Flavia Soares Gomes

J V, aluno diagnosticado como DI em comorbidade com outros transtornos. Segundo relato de docentes, era um estudante preguiçoso, desmotivado e que não respondia ao proposto, só fazia “rabiscos”.

Como tinha uma vivência cultural distinta dos outros estudantes – ia pra shows, teatro – tinha um vocábulo oral significativo, no entanto, no momento de transcrever tinha dificuldades. Gosta muito de música e incentivei os pais a matricularem-no no curso de música para ajudar no quesito de atenção, concentração, disciplina.

Certo dia, a professora de português procura-me e diz que não conseguiu ler o que o aluno havia feito na prova, e o pouco que lera, não tinha relação com o proposto, pedi para que pudesse ajudá-lo a refazer a prova.

Dei um conto de Malba Tahan para que o estudante lesse. Deixei que ele fizesse análise do texto, li junto com ele, fizemos considerações e o estudante nos deu respostas com ótimas inferências, analogias.
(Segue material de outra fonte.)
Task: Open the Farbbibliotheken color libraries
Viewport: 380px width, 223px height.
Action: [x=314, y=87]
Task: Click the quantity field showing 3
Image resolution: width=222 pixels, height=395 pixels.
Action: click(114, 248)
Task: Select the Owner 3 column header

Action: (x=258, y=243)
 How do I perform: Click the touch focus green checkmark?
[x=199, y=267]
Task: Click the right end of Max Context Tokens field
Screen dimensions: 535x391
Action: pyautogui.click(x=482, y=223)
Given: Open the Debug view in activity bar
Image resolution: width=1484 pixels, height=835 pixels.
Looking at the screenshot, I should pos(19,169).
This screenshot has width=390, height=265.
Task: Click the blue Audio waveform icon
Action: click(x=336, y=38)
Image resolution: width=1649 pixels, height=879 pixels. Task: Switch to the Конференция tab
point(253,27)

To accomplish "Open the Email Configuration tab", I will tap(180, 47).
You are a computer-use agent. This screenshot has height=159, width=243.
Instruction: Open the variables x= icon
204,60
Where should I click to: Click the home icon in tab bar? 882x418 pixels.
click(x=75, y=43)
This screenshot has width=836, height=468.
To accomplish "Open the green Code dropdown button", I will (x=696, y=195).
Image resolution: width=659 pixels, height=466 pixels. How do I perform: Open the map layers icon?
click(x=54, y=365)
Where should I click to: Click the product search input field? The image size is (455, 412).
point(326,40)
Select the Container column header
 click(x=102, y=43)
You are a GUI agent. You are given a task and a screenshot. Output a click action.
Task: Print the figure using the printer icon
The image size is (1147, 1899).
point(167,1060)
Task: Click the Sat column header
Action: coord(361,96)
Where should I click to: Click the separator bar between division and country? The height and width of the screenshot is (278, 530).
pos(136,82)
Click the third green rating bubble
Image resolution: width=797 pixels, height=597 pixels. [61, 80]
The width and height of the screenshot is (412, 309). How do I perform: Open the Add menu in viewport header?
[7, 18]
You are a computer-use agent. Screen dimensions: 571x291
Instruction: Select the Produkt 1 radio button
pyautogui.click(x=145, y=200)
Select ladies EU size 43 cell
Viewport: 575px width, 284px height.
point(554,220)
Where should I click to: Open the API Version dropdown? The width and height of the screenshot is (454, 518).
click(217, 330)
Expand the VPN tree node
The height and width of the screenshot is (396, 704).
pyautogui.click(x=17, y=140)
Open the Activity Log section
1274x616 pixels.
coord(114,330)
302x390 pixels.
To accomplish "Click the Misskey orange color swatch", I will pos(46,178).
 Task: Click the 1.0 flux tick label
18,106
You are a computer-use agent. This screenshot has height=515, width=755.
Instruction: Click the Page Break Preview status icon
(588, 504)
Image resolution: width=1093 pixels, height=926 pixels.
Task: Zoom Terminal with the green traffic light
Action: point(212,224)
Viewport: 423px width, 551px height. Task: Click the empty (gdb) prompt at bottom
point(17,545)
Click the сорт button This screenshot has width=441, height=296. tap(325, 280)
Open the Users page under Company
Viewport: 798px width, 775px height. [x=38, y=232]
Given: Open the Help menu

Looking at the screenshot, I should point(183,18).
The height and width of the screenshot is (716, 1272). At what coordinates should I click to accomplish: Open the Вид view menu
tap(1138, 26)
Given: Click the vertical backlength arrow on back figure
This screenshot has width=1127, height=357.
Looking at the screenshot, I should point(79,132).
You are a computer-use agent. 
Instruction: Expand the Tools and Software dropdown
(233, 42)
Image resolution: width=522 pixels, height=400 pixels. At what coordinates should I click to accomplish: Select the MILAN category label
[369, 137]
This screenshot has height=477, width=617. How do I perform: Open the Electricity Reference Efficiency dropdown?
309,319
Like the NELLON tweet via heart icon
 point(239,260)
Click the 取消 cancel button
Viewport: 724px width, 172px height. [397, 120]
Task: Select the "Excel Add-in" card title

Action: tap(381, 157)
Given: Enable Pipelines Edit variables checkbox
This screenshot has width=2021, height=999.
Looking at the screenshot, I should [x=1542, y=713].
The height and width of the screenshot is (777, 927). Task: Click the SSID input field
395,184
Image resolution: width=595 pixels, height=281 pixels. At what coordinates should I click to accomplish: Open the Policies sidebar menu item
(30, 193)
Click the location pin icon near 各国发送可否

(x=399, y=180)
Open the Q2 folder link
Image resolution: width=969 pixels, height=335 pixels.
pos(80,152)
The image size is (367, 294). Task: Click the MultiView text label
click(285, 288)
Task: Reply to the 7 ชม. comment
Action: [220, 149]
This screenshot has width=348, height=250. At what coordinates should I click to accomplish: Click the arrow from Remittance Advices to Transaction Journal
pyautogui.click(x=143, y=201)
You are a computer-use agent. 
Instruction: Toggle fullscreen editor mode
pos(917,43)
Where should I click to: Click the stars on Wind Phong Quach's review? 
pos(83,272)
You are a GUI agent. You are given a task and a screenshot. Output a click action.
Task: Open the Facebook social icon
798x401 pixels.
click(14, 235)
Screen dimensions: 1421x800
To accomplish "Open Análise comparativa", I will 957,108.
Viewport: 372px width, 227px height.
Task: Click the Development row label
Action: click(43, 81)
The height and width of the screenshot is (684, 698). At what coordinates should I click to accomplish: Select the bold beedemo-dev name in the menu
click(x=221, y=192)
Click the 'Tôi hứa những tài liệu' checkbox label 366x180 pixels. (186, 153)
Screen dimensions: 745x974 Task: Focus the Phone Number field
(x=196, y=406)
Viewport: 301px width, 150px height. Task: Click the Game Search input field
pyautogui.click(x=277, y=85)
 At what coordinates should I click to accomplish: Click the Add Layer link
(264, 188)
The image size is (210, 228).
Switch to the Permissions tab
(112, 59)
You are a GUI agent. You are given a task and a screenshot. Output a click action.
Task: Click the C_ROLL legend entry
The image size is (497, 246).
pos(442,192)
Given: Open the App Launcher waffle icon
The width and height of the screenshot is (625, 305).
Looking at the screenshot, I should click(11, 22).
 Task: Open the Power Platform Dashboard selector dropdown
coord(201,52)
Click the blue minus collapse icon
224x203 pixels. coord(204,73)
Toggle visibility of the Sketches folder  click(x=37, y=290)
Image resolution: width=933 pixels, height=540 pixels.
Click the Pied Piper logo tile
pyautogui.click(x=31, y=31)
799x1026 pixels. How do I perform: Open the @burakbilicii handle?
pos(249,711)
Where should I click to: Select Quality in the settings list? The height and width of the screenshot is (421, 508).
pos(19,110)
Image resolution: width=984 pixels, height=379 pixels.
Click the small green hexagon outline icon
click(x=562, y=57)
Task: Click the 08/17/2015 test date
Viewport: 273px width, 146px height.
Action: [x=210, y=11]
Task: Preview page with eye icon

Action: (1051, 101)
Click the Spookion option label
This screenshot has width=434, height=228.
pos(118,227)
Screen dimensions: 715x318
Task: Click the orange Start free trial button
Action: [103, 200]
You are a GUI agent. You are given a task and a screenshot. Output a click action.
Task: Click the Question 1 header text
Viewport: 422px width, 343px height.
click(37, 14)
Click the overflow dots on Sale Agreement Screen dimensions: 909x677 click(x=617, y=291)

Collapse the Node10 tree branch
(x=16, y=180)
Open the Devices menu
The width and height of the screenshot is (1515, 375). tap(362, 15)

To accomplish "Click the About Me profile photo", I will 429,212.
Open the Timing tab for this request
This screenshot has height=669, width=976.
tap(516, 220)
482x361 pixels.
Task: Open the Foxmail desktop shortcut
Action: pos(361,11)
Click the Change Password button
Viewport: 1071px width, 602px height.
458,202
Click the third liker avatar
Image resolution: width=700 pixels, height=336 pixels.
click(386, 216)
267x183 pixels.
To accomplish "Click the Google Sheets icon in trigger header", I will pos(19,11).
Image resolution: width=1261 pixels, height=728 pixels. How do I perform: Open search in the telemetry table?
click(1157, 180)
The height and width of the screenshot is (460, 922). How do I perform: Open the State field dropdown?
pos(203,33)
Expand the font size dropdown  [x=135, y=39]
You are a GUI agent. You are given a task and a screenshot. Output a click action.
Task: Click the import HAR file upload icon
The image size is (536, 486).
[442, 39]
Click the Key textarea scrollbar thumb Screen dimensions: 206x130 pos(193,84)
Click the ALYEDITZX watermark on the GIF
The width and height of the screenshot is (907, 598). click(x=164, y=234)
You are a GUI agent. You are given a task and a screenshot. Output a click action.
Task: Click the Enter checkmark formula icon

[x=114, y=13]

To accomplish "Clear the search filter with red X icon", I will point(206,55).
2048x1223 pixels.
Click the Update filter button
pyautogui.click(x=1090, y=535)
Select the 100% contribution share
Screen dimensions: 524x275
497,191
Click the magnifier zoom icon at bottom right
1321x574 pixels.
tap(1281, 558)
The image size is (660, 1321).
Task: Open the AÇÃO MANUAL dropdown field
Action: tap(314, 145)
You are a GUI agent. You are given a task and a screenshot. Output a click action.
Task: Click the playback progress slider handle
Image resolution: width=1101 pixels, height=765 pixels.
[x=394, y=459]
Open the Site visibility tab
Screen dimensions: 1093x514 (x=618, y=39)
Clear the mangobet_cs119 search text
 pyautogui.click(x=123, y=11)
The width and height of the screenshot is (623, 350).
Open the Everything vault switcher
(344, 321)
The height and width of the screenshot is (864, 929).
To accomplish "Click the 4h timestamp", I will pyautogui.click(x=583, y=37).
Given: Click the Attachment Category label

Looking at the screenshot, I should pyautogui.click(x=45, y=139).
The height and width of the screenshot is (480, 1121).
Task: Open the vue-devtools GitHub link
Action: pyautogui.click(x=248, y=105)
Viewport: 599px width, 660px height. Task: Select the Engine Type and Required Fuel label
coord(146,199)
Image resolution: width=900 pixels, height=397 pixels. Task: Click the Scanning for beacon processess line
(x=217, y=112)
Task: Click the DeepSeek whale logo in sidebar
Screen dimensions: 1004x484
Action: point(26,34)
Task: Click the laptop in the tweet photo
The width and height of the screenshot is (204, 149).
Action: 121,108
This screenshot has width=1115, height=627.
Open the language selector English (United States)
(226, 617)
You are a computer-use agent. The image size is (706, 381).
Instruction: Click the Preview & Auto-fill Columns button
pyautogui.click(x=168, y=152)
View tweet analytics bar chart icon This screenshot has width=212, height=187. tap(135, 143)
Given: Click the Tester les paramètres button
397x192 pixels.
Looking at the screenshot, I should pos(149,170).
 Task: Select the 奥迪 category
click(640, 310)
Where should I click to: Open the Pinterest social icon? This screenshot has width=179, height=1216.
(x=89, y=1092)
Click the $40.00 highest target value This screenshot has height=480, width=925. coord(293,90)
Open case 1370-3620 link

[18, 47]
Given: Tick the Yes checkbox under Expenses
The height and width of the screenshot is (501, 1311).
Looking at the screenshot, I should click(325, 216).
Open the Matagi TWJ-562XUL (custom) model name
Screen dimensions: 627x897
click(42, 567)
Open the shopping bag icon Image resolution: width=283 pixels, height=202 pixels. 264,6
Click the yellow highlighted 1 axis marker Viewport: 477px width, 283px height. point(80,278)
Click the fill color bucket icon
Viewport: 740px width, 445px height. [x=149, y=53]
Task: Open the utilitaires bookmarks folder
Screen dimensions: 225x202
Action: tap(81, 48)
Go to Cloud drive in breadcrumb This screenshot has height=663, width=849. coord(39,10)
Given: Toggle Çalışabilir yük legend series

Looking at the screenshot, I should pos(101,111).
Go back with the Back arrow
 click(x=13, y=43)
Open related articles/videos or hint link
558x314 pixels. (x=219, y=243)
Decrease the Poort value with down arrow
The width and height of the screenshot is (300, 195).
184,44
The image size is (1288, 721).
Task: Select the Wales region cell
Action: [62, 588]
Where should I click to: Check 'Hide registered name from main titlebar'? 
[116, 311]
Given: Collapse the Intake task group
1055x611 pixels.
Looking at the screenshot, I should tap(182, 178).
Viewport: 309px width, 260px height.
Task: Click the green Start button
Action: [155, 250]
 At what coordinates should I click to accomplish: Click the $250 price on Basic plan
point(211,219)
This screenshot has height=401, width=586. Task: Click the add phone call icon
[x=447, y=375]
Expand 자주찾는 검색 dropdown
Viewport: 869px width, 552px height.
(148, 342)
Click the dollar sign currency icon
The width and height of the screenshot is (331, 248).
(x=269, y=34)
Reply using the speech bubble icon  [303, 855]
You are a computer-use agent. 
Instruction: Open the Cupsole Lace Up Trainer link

As respostas foram tão boas que fui questionada da real produção do estudante.

O fato é que um estudante com DI, desde que seja mediado, consegue um desenvolvimento proximal adequado a série em que está. 

Quanto aos rabiscos, ainda trabalhamos com caligrafia, tivemos grande êxito, mesmo que o desenho escrito já tenha se “solidificado”, o estudante já consegue escrever de tal forma que os professores consigam ler.